Anti-androgens. Androgen receptor–blocking drugs such as spironolactone (Aldactone) and finasteride (Propecia) are not approved for the treatment of female pattern hair loss, and there is little reliable evidence that they are effective. However, some case studies suggest that women who don’t respond to minoxidil may benefit from the addition of spironolactone. In the relatively uncommon cases where there is an excess of androgen, a clinician may prescribe 100 to 200 milligrams of an androgen receptor–blocking drug daily, together with an oral contraceptive for women of reproductive age. (A woman taking one of these drugs should not become pregnant because they can cause genital abnormalities in a male fetus.) Possible side effects include weight gain, loss of libido, depression, and fatigue.

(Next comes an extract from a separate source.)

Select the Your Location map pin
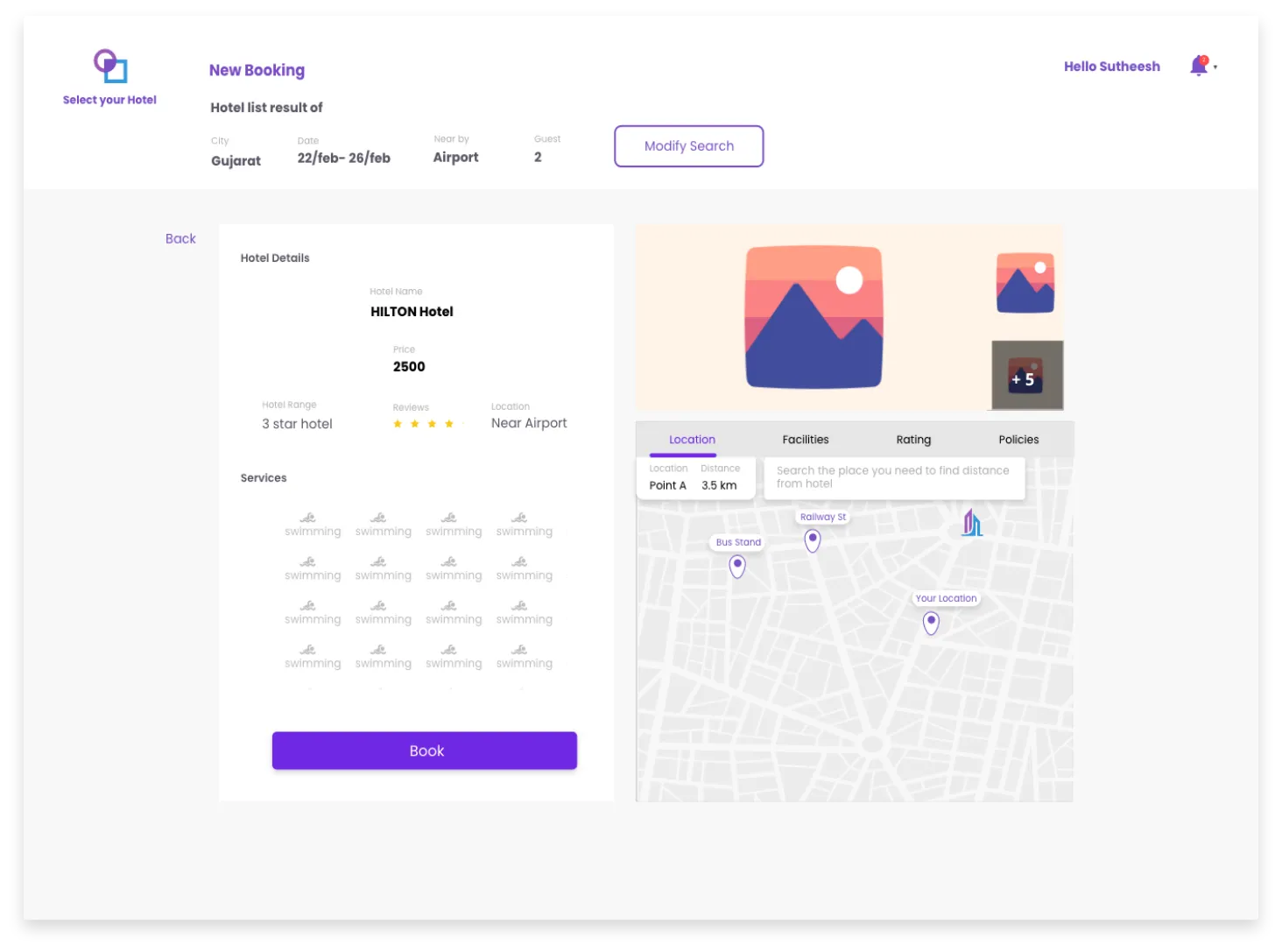The height and width of the screenshot is (952, 1282). coord(931,623)
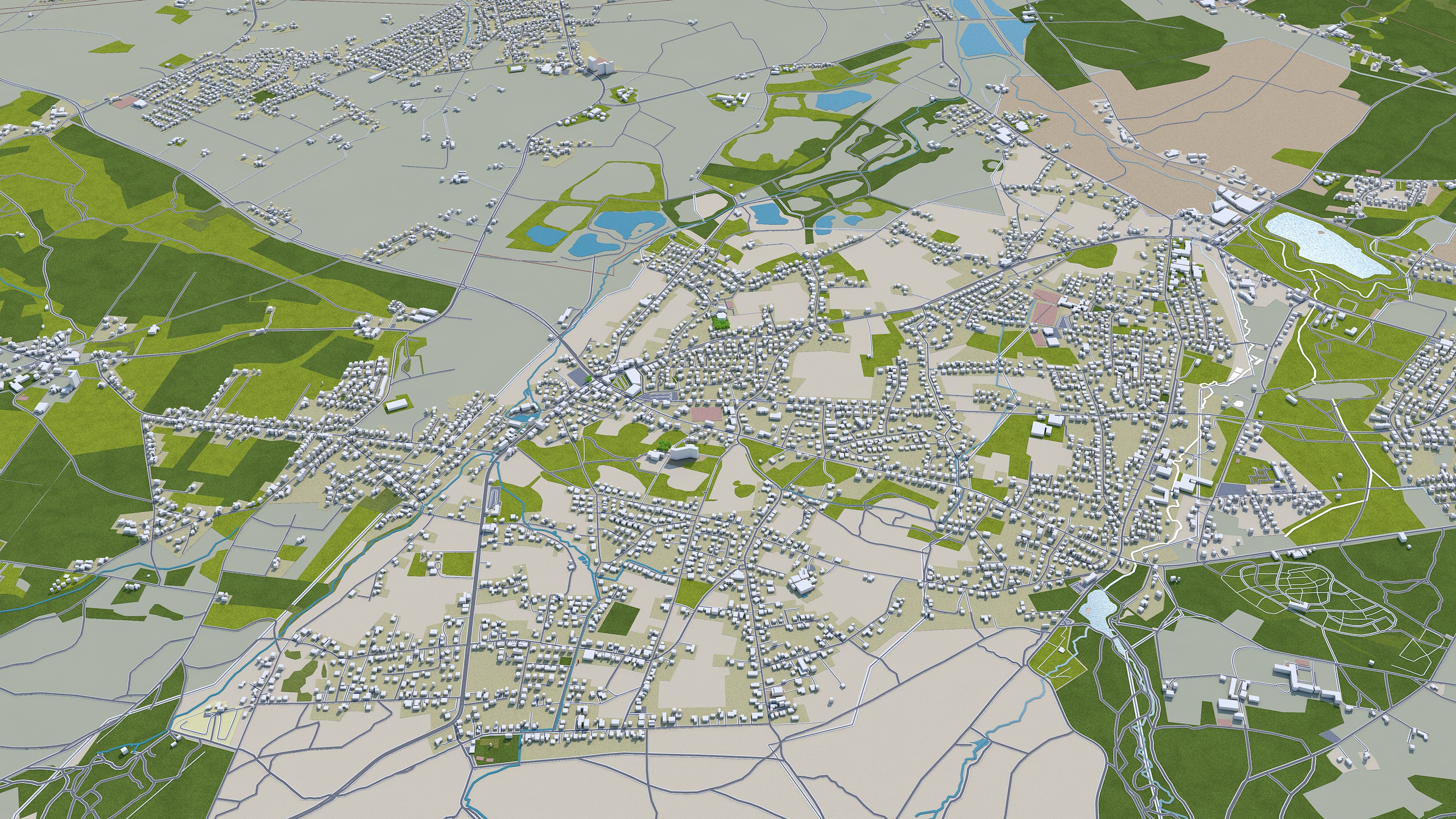Select the long white building on the left green lot
This screenshot has height=819, width=1456.
pos(396,405)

Iron supplements. In some women, iron deficiency could be a cause of hair loss. Your clinician may test your iron level, particularly if you’re a vegetarian, have a history of anemia, or have heavy menstrual bleeding. Iron supplements are recommended if a woman’s iron level is less than 70 nanograms per milliliter. However, there’s no reliable evidence that iron supplementation is helpful for female pattern hair loss.
If hair loss is less than 50% or mild, the usual Alopecia Areata Treatment For Women includes local corticosteroid injections. The steroid is usually kenalog or triamcinolone acetonide, with between 3mL – 5 mL locally injected into the bald patches, below the epidermis. It usually take four weeks for Hair growth, with the treatment repeated every four to six weeks. The side effects are rare, but could include reddening and rounding of the face and neck, weight gain and irritation or pain around the site of the injection.
Usually not as effective are Topical corticosteroids and because of the adverse side effects oral corticosteroids are seldom used. Another treatment that is provided to those with mild alopecia areata is a twice-daily 5% minoxidil solution of topical application. One study says this treatment gave results to 40% of patients who originally lost 25 – 99% of their scalp hair.
This is a brief summary on Alopecia Areata Treatment For Women.